== EXCERPTED RECORDS ==

^^^^^^^^

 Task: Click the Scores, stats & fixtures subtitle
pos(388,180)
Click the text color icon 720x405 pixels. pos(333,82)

^^^^^^^^

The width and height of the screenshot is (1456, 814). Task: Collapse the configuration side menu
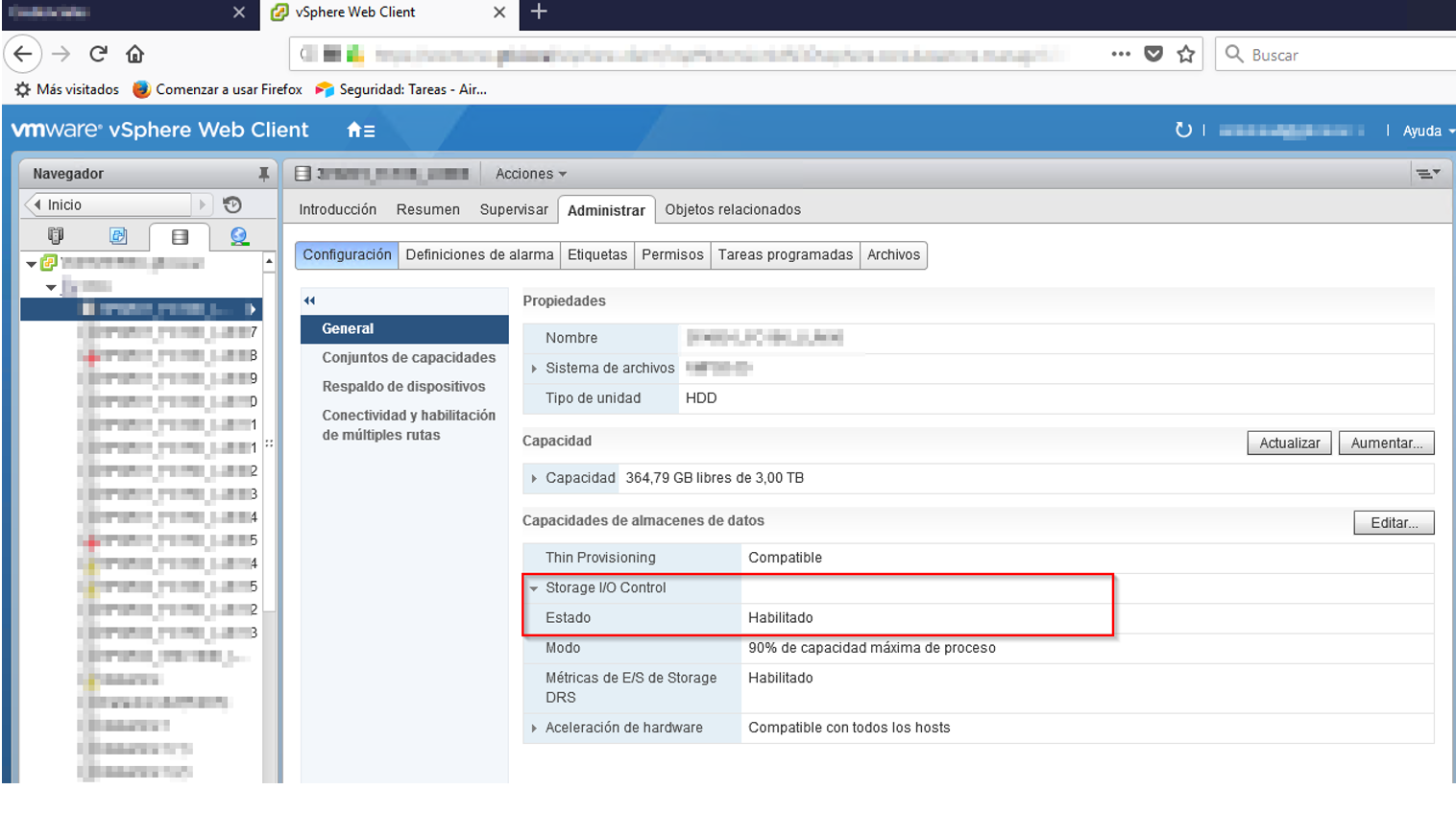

^^^^^^^^

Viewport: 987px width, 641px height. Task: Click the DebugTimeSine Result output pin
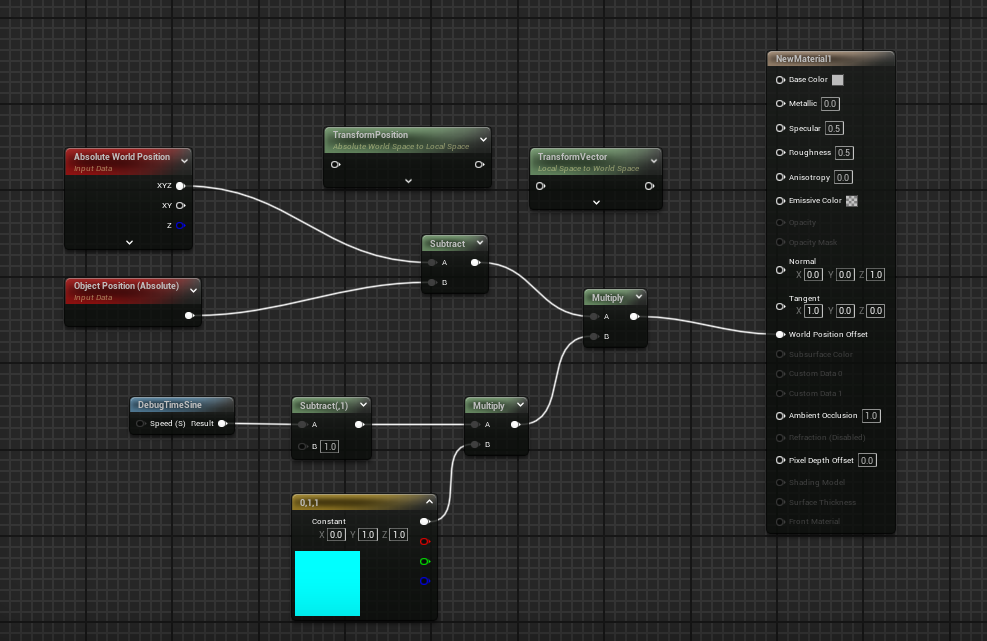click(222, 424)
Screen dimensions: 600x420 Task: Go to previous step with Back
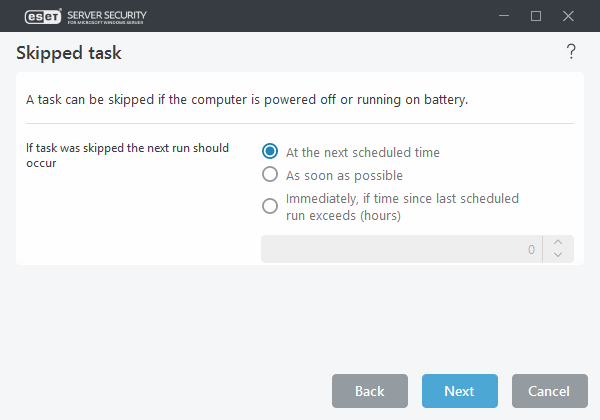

^^^^^^^^

== PROBLEM TO WORK ON ==
Go to the line with "Task: Click the Scores, stats" in the entries above and repeat every line from there through the line with "Click the text", exactly and with no other text.

== WRITTEN ANSWER ==
 Task: Click the Scores, stats & fixtures subtitle
pos(388,180)
Click the text color icon 720x405 pixels. pos(333,82)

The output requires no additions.